------ SELECTED EXCERPT ------

Sougat Misra

Sougat Misra

  • Assistant Research Professor
103A Research Building A
University Park, PA 16802

Areas of Expertise

  • Selenium in human Health and Diseases
  • Redox Biology
  • Experimental cancer chemotherapeutics
  • Development of ex vivo organotypic slice cultures of human solid tumors as experimental model systems


I am trained as a toxicologist from the Department of Biology, University of Saskatchewan, Canada from where I earned my Ph.D. in September 2011. There my research focus was to assess the toxicokinetic and toxicodynamic of different selenium compounds using primary isolated hepatocytes as a model system. Then I moved to the Department of Laboratory Medicine, Karolinska Institute, Sweden initially as a post-doctoral fellow in the laboratory of Professor Mikael Björnstedt, and was recruited later as an Assistant Professor in May 2015 until April 2019. During these years, my research work was focused on deciphering the mechanistic aspects of cytopathic effects of different selenium compounds. In parallel, I along with my colleagues have developed a state-of-the-art ex vivo organotypic tissue slice culture of human pancreatic ductal adenocarcinoma.

Current Research Interests

Cellular redox-regulatory processes play pivotal roles in human health and diseases. The central theme my research involves understanding “how ancillary redox-regulatory processes can be pharmacologically tuned in for therapeutic gain"? Selenium, an essential 'trace' element with diverse physiological functions, is at the core of my research, with specific focus on two independent but intertwined aspects.

1. Biological essentiality of a trace element is no counterargument against its cytotoxic effects. Indeed, selenium-containing molecules can be highly cytotoxic, specifically to cancer cells, depending on their metabolic transformations. In relation, a key focus of my research is to assess the efficacy of diverse selenium-containing small molecules as experimental cancer chemotherapeutics using relevant in vitro, ex vivo and in vivo models. Moving beyond the traditional advances, new strategies are devised to bolster the anti-cancer efficacy of these selenium-containing small molecules. Range of approaches include, but not limited to, genetic and endogenous and synthetic small molecules-guided manipulation of their pharmacological properties by selective functional fine-tuning of their pharmacokinetic properties.

2. Systemic and cellular redox anomalies are signatures of many human diseases and conditions. The second aspect of my research evolves around how such human disease-related dysfunctions of systemic redox processes are therapeutically tractable? Selenoproteins are extremely important for the maintenance of cellular redox homeostasis. Together with selenoproteome, an extensive network of other key regulatory biomolecules supports cellular and systemic redox homeostatic processes. The overreaching goal is pharmacological manipulations of systemic redox imbalances in a specific manner, so that oxidative stress-associated diseases or conditions can be mitigated, managed, or cured based on the contextual causal or consequential relationship between the stressors and the pathophysiological disorders.

------

- **WORK ITEM**:
Reproduce word for word the part of the faculty profile that opens with the words containing "2. Systemic and" and closes with "the pathophysiological disorders.".

------ SUPPLIED INFORMATION ------

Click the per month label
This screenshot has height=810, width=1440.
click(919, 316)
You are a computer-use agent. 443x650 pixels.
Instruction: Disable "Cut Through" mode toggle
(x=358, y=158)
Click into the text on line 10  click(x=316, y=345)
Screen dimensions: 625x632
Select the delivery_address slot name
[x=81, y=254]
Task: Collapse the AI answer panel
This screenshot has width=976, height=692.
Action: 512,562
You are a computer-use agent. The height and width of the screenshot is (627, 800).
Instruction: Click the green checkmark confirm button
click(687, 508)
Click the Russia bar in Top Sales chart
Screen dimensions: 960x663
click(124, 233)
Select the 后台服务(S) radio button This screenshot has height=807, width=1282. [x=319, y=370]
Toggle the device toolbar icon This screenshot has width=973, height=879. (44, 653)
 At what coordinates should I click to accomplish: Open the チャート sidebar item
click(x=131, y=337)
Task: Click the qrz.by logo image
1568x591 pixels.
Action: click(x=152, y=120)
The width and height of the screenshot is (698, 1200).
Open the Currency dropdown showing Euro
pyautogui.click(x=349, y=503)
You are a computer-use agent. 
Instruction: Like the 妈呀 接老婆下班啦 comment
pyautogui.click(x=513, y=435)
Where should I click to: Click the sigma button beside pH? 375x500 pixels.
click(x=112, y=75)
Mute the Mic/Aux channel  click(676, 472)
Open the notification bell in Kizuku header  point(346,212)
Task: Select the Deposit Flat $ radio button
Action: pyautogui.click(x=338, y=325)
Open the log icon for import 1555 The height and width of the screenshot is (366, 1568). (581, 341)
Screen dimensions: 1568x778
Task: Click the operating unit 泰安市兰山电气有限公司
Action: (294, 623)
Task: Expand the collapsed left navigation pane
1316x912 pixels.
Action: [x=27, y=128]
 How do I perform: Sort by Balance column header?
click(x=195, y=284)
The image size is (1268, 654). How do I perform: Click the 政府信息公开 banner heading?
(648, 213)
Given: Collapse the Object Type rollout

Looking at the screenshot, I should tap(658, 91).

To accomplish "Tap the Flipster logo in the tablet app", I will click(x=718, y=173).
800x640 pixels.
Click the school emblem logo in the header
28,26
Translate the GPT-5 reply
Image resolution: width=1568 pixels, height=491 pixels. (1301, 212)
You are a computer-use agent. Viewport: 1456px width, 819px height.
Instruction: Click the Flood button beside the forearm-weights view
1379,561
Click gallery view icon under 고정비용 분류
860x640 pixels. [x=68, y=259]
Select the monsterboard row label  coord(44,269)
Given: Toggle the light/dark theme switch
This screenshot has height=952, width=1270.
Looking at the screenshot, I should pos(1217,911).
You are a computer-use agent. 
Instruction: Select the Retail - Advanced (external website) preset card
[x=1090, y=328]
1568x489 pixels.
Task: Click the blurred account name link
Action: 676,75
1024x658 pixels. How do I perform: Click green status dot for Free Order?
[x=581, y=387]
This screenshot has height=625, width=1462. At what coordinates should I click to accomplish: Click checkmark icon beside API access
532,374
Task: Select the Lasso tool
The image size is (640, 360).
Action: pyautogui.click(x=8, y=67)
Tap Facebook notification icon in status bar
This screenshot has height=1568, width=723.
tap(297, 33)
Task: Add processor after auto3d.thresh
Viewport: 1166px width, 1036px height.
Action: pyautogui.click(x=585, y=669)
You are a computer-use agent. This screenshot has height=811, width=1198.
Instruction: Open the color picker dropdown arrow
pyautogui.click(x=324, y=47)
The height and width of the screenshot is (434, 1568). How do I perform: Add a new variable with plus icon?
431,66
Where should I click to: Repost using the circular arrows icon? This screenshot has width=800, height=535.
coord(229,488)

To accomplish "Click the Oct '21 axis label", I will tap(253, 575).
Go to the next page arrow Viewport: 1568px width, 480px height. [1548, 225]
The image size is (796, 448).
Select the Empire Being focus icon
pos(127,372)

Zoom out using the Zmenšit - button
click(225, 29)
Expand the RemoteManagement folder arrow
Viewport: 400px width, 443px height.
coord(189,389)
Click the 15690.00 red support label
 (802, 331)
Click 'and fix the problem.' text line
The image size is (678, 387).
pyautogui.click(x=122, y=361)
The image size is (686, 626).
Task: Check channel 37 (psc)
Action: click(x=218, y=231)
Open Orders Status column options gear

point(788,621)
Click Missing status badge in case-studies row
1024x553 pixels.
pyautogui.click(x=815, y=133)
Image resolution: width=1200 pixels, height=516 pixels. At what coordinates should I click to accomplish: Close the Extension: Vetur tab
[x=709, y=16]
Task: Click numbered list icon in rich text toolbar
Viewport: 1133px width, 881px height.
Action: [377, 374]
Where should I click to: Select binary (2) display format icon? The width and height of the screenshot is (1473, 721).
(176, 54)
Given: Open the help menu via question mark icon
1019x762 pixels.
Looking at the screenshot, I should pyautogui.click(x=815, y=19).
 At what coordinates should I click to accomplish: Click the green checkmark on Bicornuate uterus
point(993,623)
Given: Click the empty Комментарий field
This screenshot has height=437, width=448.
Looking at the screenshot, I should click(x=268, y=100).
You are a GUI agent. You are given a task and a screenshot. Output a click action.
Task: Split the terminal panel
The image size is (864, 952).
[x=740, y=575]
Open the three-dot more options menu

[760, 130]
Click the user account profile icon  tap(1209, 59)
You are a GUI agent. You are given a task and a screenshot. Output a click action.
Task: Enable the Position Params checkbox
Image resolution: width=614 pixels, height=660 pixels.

------

- **RESPONSE**:
2. Systemic and cellular redox anomalies are signatures of many human diseases and conditions. The second aspect of my research evolves around how such human disease-related dysfunctions of systemic redox processes are therapeutically tractable? Selenoproteins are extremely important for the maintenance of cellular redox homeostasis. Together with selenoproteome, an extensive network of other key regulatory biomolecules supports cellular and systemic redox homeostatic processes. The overreaching goal is pharmacological manipulations of systemic redox imbalances in a specific manner, so that oxidative stress-associated diseases or conditions can be mitigated, managed, or cured based on the contextual causal or consequential relationship between the stressors and the pathophysiological disorders.